_Stored data_
* * * * *

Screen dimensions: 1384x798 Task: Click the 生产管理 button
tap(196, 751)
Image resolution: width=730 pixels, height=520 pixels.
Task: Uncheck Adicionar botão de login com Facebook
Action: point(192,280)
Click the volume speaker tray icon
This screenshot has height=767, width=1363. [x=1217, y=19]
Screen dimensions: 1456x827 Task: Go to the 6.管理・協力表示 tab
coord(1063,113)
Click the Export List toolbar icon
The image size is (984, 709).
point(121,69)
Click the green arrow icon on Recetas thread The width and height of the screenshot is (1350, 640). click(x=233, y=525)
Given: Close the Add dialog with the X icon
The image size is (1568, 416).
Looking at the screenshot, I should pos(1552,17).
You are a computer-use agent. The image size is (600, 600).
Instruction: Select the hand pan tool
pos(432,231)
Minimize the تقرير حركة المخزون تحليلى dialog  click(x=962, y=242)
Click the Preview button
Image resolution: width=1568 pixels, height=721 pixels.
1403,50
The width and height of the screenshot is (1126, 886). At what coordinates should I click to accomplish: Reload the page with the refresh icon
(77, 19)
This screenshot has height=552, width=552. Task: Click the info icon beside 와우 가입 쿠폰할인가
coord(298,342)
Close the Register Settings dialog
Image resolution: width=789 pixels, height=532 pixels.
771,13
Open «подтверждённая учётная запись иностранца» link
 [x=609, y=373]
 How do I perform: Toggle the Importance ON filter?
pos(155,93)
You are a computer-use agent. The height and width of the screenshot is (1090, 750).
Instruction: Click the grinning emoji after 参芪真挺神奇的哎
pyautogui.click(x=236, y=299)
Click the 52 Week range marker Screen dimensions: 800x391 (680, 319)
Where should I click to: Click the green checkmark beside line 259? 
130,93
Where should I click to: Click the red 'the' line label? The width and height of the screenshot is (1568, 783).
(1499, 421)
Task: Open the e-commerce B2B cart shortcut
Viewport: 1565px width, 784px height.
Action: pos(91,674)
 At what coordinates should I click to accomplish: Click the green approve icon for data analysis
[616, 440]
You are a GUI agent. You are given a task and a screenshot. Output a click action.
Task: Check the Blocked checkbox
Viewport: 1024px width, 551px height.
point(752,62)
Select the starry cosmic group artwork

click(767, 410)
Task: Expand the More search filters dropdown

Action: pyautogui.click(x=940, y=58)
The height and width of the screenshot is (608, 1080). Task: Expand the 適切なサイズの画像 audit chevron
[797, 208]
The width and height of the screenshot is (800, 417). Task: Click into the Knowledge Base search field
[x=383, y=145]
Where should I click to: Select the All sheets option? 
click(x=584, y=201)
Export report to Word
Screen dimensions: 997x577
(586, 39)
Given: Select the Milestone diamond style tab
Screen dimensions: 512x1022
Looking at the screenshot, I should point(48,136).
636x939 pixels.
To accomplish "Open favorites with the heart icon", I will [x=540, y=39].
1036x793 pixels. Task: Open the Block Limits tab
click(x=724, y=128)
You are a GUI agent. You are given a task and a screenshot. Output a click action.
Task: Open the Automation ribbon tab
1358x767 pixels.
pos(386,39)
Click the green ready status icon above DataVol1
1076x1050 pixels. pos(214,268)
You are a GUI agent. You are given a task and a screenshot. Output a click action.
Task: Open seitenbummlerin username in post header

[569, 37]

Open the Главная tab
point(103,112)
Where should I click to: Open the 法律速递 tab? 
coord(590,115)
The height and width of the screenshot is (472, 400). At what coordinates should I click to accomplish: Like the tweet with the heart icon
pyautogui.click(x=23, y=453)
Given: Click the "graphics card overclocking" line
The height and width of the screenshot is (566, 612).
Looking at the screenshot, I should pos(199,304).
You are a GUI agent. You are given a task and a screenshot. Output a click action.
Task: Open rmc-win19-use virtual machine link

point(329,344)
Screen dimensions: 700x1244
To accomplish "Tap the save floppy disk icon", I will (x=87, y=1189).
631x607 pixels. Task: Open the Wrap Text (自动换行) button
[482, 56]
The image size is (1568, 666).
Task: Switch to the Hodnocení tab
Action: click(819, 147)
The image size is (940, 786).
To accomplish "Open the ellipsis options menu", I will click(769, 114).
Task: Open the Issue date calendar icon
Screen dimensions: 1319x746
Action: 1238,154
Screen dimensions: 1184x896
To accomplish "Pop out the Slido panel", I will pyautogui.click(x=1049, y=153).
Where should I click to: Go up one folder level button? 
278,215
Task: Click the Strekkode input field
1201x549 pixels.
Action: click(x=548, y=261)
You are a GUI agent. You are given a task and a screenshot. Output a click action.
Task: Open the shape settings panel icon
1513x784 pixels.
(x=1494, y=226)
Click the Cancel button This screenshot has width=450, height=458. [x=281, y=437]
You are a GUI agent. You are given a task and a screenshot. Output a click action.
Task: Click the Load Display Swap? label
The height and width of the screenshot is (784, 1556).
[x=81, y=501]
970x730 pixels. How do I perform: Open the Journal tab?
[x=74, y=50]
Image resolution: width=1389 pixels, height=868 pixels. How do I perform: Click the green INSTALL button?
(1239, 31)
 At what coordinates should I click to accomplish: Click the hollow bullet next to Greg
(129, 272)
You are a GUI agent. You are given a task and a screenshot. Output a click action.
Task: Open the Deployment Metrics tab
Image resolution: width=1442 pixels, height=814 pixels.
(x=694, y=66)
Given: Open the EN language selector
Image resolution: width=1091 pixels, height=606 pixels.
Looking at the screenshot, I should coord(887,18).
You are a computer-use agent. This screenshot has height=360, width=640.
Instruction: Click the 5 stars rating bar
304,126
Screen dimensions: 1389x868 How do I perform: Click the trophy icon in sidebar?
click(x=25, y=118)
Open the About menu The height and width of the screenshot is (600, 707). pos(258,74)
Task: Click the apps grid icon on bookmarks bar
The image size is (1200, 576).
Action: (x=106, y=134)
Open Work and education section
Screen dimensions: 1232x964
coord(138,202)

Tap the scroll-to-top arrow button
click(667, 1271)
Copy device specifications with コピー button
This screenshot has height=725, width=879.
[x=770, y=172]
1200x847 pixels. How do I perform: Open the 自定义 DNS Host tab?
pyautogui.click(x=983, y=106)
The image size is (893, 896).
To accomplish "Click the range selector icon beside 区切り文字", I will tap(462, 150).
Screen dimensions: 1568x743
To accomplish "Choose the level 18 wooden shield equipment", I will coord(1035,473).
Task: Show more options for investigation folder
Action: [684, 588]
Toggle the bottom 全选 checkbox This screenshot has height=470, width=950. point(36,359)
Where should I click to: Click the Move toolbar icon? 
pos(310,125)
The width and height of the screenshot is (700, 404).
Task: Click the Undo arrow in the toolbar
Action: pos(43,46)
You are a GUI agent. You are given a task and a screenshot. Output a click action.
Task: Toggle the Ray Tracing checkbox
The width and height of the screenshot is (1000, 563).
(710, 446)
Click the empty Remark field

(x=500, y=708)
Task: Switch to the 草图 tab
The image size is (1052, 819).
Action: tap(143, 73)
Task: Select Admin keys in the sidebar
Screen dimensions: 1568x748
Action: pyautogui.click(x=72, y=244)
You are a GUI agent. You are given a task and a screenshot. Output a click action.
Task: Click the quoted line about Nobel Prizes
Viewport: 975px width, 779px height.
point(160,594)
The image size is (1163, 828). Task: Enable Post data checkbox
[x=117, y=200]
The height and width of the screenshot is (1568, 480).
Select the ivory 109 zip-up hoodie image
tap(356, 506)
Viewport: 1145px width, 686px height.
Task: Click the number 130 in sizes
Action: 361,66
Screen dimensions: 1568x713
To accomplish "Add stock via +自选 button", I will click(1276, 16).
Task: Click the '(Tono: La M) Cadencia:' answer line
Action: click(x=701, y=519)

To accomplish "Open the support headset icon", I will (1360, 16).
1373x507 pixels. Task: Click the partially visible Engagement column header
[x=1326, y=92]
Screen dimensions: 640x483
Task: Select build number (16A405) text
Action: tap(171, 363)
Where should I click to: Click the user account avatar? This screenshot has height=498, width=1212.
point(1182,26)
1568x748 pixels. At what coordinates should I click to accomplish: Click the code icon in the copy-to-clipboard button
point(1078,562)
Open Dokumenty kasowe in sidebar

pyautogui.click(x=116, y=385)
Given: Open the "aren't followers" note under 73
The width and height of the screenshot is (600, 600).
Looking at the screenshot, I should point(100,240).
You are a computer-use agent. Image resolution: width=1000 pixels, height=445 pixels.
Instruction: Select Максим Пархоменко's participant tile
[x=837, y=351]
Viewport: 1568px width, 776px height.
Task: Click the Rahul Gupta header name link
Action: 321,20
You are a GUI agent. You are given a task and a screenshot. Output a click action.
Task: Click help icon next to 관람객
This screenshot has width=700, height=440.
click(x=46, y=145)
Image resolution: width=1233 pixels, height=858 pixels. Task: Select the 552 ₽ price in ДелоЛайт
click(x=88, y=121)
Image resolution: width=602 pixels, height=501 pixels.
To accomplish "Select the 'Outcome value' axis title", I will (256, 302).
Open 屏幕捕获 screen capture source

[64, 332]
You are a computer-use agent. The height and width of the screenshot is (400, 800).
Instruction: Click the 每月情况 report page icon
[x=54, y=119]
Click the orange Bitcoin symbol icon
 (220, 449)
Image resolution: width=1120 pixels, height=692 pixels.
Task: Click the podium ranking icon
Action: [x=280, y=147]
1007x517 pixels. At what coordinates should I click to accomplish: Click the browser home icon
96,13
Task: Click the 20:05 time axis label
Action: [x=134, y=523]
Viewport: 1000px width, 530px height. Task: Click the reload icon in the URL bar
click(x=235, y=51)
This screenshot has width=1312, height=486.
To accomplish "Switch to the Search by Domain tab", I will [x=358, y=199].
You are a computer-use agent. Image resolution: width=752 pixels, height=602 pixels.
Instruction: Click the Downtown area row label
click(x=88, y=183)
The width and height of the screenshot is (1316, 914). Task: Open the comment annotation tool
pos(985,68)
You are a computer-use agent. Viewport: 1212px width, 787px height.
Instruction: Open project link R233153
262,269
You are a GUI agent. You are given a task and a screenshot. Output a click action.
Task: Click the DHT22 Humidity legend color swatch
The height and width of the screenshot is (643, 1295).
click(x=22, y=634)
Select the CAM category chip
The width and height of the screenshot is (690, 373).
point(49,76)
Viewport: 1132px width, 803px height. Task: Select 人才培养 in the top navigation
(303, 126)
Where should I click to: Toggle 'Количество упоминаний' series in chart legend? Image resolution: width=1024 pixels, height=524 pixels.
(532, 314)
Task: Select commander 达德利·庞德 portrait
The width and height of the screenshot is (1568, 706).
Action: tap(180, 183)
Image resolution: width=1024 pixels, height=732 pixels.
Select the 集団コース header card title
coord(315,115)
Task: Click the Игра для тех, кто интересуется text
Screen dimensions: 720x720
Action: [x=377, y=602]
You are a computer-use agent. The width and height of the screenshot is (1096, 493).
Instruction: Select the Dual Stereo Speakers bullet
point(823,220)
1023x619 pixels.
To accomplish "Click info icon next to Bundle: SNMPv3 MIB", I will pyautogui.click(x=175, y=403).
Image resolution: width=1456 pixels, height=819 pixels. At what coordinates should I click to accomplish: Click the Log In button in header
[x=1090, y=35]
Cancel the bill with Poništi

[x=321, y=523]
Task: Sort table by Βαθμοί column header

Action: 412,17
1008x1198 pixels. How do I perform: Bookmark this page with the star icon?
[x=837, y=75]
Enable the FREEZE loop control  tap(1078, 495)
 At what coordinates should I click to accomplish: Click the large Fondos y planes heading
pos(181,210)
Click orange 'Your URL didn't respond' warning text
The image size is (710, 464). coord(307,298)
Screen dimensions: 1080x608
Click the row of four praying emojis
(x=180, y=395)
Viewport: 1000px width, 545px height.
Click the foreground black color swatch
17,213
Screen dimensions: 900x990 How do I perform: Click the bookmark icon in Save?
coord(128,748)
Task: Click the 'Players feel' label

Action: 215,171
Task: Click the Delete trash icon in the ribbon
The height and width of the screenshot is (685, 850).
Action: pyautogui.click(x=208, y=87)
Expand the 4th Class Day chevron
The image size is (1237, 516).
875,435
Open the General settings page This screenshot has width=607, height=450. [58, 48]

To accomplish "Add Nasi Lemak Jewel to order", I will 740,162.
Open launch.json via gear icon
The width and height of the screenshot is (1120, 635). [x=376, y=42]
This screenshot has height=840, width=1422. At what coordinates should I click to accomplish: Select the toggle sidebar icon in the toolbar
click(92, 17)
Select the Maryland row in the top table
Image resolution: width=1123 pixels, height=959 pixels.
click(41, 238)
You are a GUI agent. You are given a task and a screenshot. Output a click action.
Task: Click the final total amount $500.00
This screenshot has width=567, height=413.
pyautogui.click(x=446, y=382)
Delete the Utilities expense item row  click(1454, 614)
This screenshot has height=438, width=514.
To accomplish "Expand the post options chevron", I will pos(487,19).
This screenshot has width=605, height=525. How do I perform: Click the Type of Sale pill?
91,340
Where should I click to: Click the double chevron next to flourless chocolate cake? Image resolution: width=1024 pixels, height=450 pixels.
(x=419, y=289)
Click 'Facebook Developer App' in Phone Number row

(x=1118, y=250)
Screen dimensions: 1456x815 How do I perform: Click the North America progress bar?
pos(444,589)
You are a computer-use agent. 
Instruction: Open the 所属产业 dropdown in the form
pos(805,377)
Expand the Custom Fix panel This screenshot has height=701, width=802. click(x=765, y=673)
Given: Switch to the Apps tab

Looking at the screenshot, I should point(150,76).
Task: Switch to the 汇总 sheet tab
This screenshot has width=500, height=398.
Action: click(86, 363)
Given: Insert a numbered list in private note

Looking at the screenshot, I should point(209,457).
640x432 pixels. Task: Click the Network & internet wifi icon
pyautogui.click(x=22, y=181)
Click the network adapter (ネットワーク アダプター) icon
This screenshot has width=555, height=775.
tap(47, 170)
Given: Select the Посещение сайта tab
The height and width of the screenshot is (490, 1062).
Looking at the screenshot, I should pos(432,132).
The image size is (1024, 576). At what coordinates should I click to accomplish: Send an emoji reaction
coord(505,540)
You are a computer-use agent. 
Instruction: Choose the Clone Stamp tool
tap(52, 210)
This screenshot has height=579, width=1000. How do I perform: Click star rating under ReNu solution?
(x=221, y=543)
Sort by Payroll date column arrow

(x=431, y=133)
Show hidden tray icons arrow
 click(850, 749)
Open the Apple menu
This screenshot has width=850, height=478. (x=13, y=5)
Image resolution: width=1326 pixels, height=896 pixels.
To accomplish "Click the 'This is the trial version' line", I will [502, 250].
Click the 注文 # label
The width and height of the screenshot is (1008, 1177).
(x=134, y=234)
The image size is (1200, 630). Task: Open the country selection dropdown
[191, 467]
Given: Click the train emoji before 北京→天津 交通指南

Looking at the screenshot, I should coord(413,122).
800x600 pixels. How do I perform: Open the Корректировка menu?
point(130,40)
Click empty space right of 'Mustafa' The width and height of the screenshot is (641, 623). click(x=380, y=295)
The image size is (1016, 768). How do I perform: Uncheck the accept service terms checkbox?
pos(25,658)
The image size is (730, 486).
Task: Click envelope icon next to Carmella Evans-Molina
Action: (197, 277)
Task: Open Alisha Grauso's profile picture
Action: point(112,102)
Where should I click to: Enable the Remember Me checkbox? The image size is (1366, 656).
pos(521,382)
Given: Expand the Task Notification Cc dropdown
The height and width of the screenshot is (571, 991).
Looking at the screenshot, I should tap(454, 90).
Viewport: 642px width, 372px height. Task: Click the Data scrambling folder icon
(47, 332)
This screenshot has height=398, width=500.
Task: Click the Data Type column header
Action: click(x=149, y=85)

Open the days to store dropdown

* * * * *

_Your task_
Pick out every line above that holds the word "Delete" and copy it.

_Written answer_
Task: Click the Delete trash icon in the ribbon
Delete the Utilities expense item row  click(1454, 614)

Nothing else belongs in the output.